Testo del documento =>
□ □ □
La vittoria di Jackline, prima coach di un team maschile in Africa

La keniana Juma guida da 3 mesi il Talanta di Nairobi

31-10-2024 di Freddie del Curatolo

In Italia ci aveva provato, nell’estate del 1999, quel matto rivoluzionario e provocatore di Luciano Gaucci, patron del Perugia e di altre quattro o cinque squadre dalla serie A alla serie D, nel suo impeto fagocitante che non seppe fermare in tempo, come racconta l’amico e vicepresidente Pasquale Pes nel suo bel libro.
Gaucci chiamò una donna alla guida della Viterbese, allora nella terza serie italiana. Era la prima volta di sempre nel calcio professionistico degli uomini, e non era una donna qualunque, ma la più grande ex calciatrice di sempre, Carolina Morace. L’esperimento durò un mese di preparazione e sole due giornate di campionato, con una vittoria e una sconfitta, un putiferio mediatico ed altrettante polemiche, concluse con le dimissioni dell’allenatrice.
Venticinque anni dopo, nella serie A keniana, le cose stanno andando decisamente meglio ad un’altra donna, che sta facendo parlare di sé almeno nel continente africano.
□ □ □
Consegna => Riprendi l'articolo sull'allenatrice keniana Jackline Juma e continualo dopo la sua ultima frase. Le voci che seguono non sono necessarie.

Dati forniti =>
□ □ □
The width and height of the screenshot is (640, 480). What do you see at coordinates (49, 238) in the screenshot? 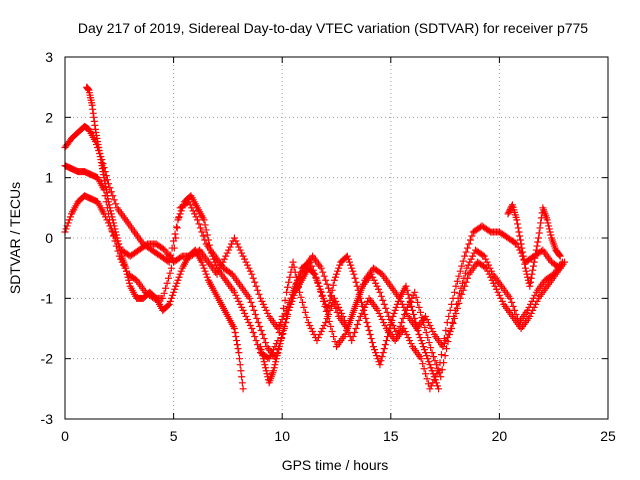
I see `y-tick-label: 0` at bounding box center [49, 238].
□ □ □
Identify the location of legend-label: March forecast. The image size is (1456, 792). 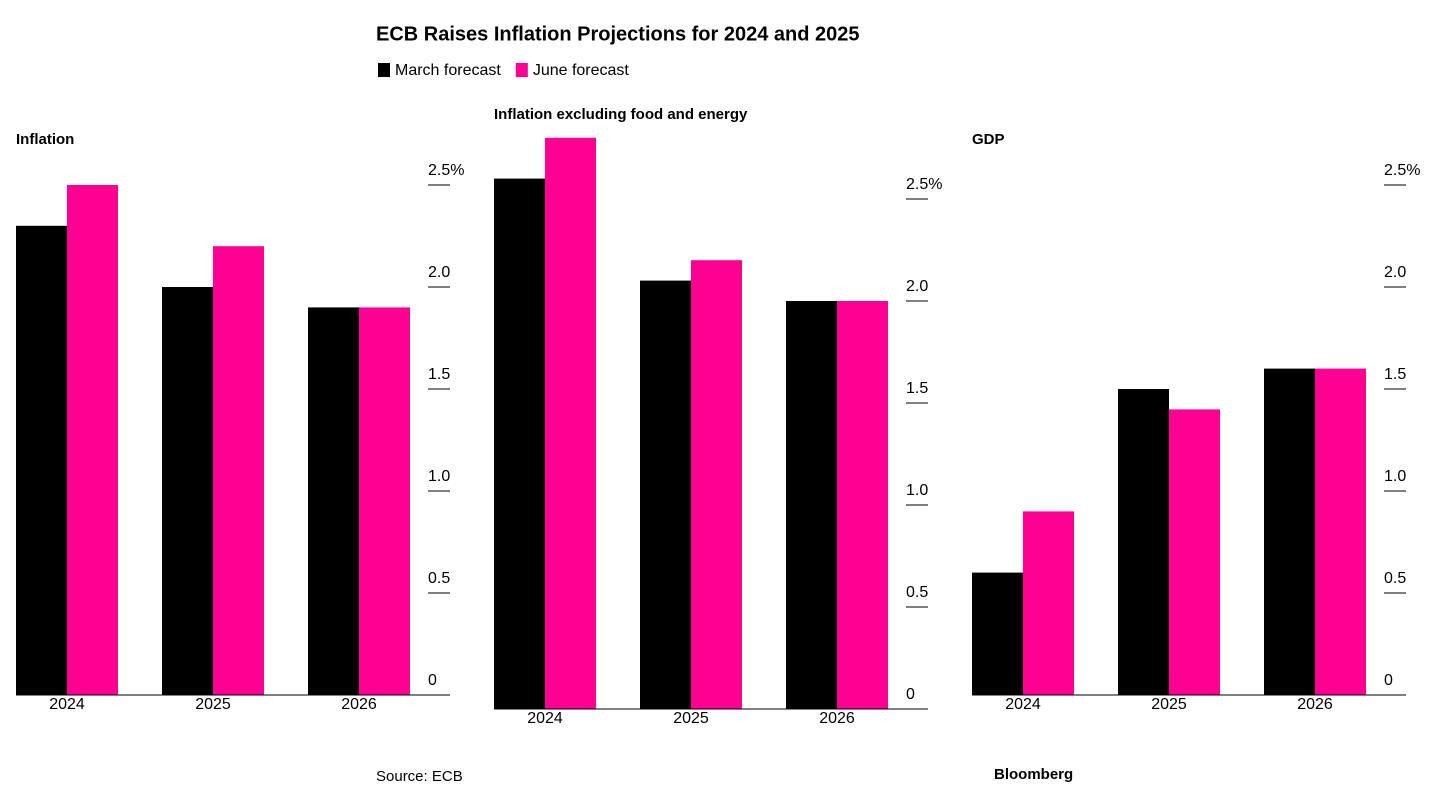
□ □ □
Risposta =>
Si chiama Jackline Juma e da poco meno di tre mesi è la prima allenatrice di una squadra maschile nella Kenyan Premier League, il Talanta Football Club di Nairobi, ed in tutti i campionati di massima serie d'Africa.
La trentottenne Jackline, cresciuta in una famiglia di calciatori, tra padre e fratelli, con cui giocava da bambina e che l’hanno iniziata ad una carriera culminata nella nazionale giovanile. Ma lo studio ha prevalso e appese le scarpe al chiodo, ha deciso di alternare il suo apprendistato come giurista nell’allenare club femminili, fino alla stessa nazionale giovanile. Oggi calciatore è anche il suo primogenito, ma Jackline non si è fermata e quando si è prospettata questa singolare possibilità, dopo aver conseguito il patentino “A” della confederazione del calcio africano e il secondo punteggio più alto tra tutti i frequentatori del corso continentale, non ci ha pensato due volte.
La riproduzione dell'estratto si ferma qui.